Der Vereinsvorstand rechtfertigt sein Vorhaben damit, dass sich bei einer Mitgliederversammlung 97 Prozent für eine Namensänderung ausgesprochen hätten. Das stimmt so aber nicht. Von den 97 Mitgliedern des Vereins haben lediglich 40 abgestimmt, Enthaltungen wurden den Ja-Stimmen zugerechnet. Dabei bekundeten einige Mitglieder deutlich, dass sie sich enthalten hätten, weil das Thema ihrer Ansicht nach nicht ausreichend diskutiert worden sei. Dies wiederum war Kalkül des Vereinsvorstands. Die Namensänderung sollte durchgesetzt werden, ohne dies zuvor mit der »Basis« zu besprechen. Während des CSD-Forums lehnte der Vorstand wiederholt eine inoffizielle Meinungsbildung ab, woraufhin ihm die Gesprächsleitung entzogen wurde, er den Raum verließ und sich bei einer Abstimmung der größte Teil der Anwesenden gegen eine Namensänderung aussprach.
Das Ziel des Vereins ist, eine »ganzjährige Bewegung« zu etablieren und ein Bewusstsein für die Geschichte des Kampfes gegen Homophobie zu schaffen. Das Problem ist mittlerweile aber, dass ein Großteil der Szene sich weder ganzjährig noch auch nur einen einzigen Tag länger vom Berliner CSD e. V. vertreten lassen möchte. Während des Forums begründetet der Vorstand die Umbenennung mit den Worten: »CSD wird nur noch mit Party, nackten Ärschen und Ficken in Verbindung gebracht!« Eine solch unreflektierte Aussage muss verwundern, vor allem wenn sie von den Organisatoren der gesamten Veranstaltung kommt. Zudem führte der Vorstand aus: »Es soll nicht mehr so schrill sein.« Wollen die Veranstalter gerade so auf Alexander Dobrindts (CSU) Äußerung reagieren, es handele sich bei Homosexuellen doch nur um eine »schrille Minderheit«, der zu viel Aufmerksamkeit geschenkt werde?

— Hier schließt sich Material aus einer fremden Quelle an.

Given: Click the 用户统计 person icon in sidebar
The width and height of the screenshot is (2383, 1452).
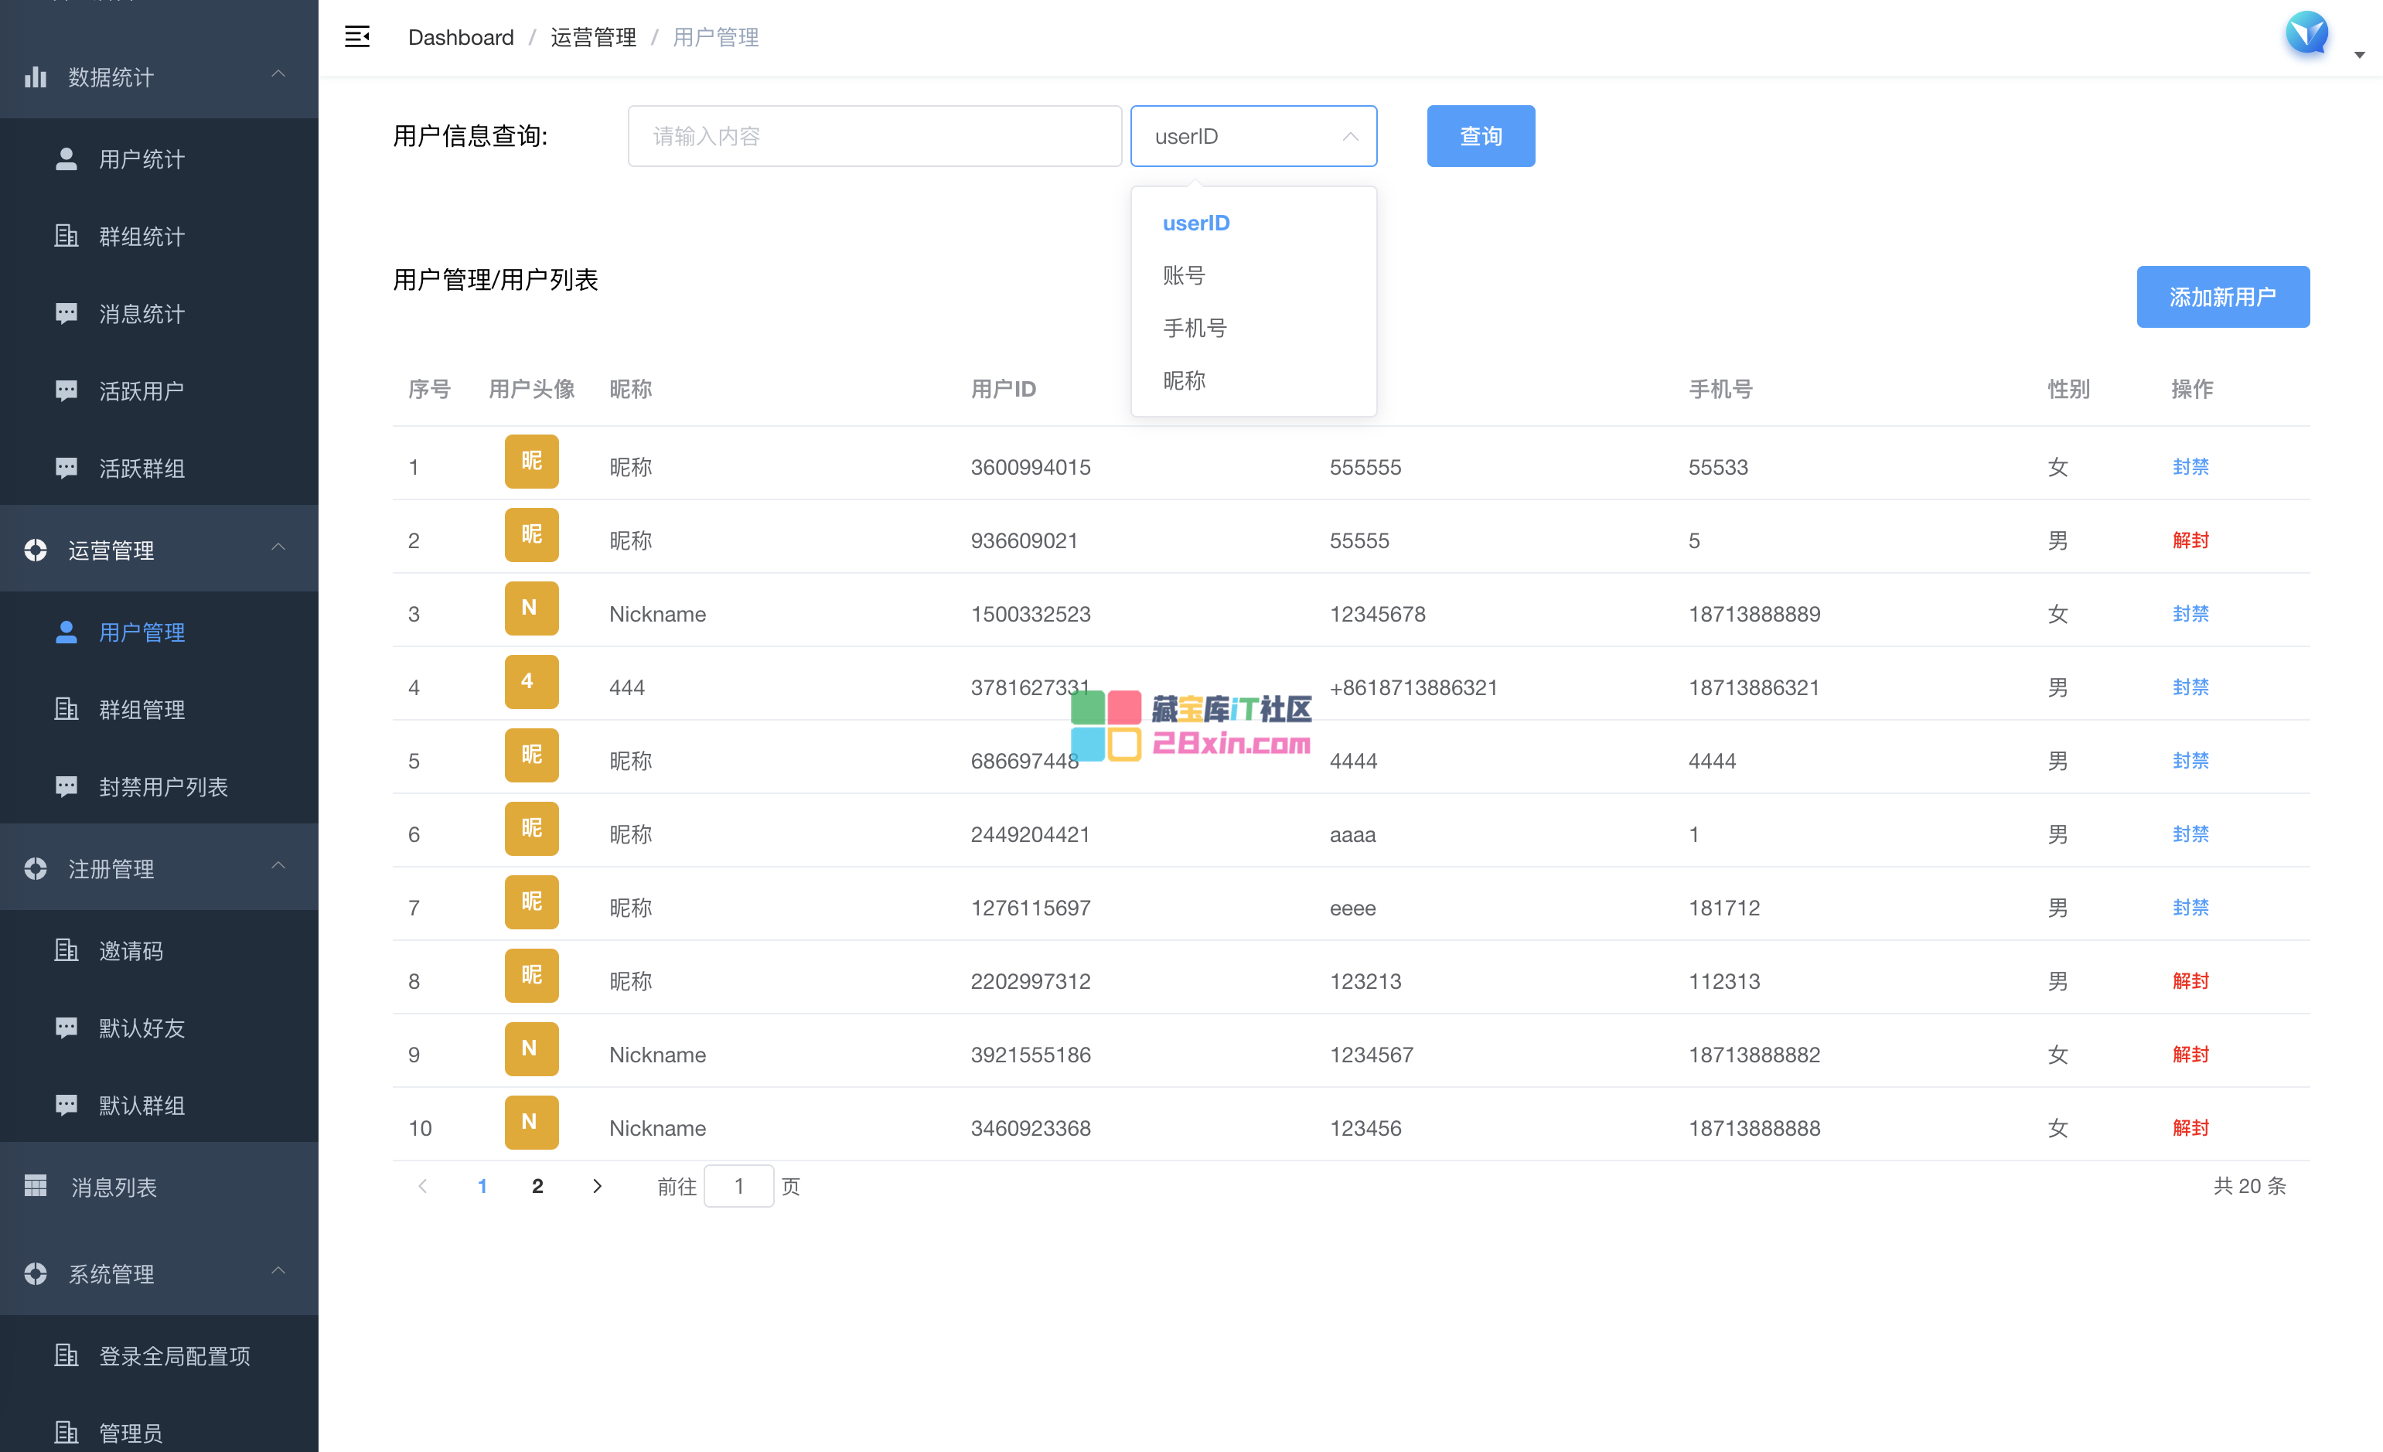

Dass die Mitglieder des CSD-Vereins keine große Lust mehr auf eine Zusammenarbeit mit den beiden Regierungsparteien verspüren, ist hingegen verständlich. Diese haben wiederholt versucht, Einfluss auf Motto, Leitthema und Forderungen des CSD auszuüben. Die Union stellt sich weiterhin gegen eine tatsächliche Gleichstellung, die SPD gibt dem Koalitionspartner nach. »Die Parole ›100 Prozent Gleichstellung nur mit uns‹ wurde von der SPD zu 100 Prozent über Bord geworfen«, konstatierte das Vorstandmitglied Sissy Kraus. Das Bestreben, sich nicht für einen billigen Wahlkampf herzugeben und auch nicht vor den Behörden zu beugen, war lange Zeit sinnvoll. Leider hat der Vereinsvorstand dabei jede Bodenhaftung verloren und es sich nun auch mit der »Basis« verscherzt.